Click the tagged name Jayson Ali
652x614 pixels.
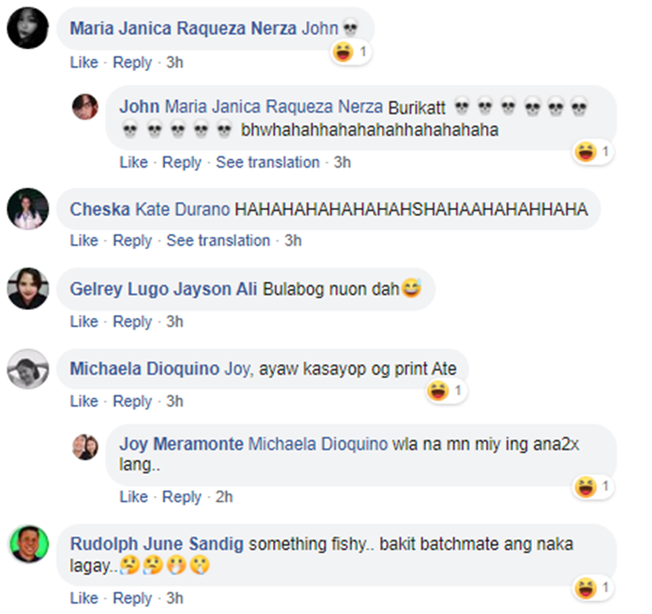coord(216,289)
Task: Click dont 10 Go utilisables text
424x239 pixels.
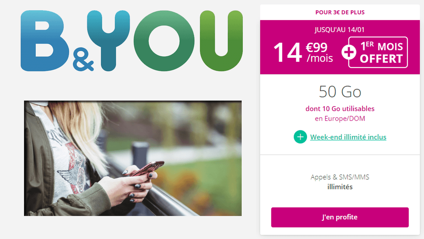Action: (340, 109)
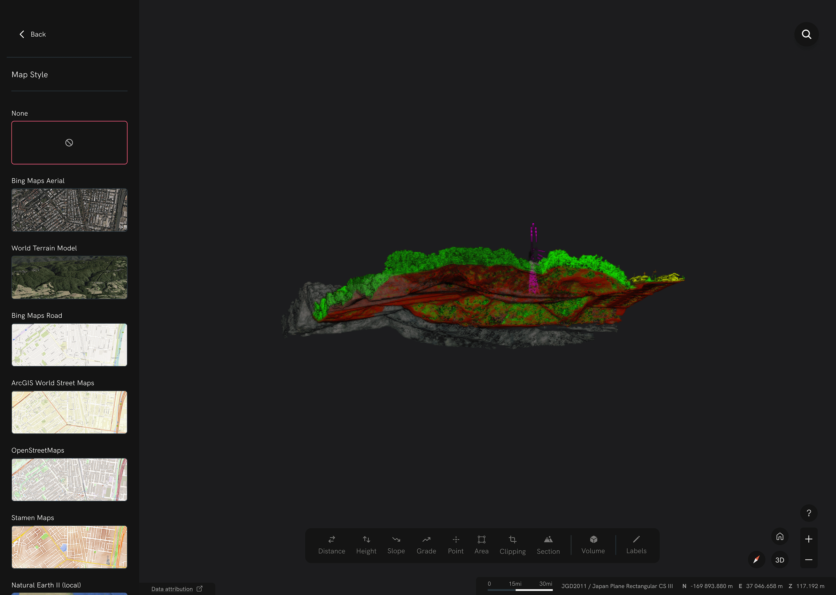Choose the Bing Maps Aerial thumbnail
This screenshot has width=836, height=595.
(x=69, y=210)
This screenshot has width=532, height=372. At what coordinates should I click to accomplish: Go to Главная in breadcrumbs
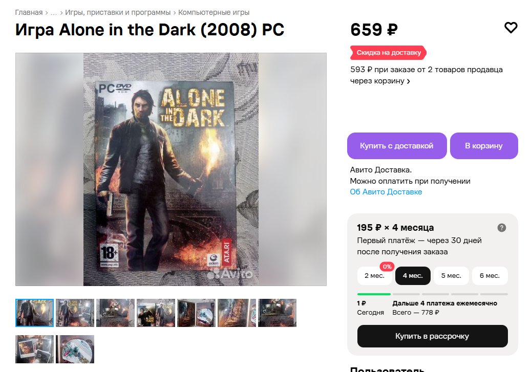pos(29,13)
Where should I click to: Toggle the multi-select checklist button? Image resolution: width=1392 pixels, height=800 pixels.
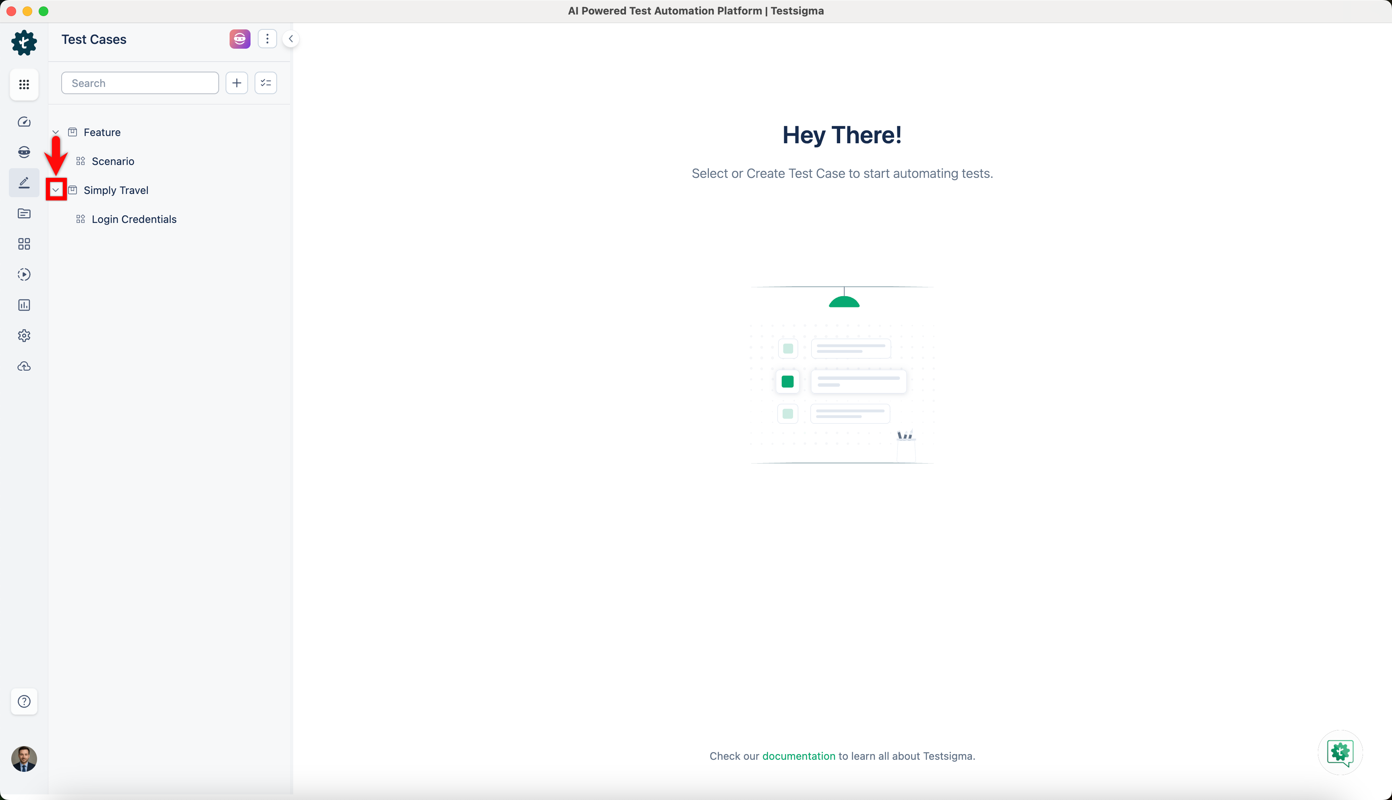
*-*-*
- [WHAT IS EXPECTED]: Copy the material above word for word, leaving out the pictures.

- [SOLUTION TO THIS EXERCISE]:
Click the tagged name Jayson Ali
652x614 pixels.
coord(216,289)
Task: Click dont 10 Go utilisables text
424x239 pixels.
Action: (340, 109)
Choose the Bing Maps Aerial thumbnail
This screenshot has width=836, height=595.
(x=69, y=210)
This screenshot has width=532, height=372. At what coordinates should I click to accomplish: Go to Главная in breadcrumbs
pos(29,13)
Where should I click to: Toggle the multi-select checklist button? Image resolution: width=1392 pixels, height=800 pixels.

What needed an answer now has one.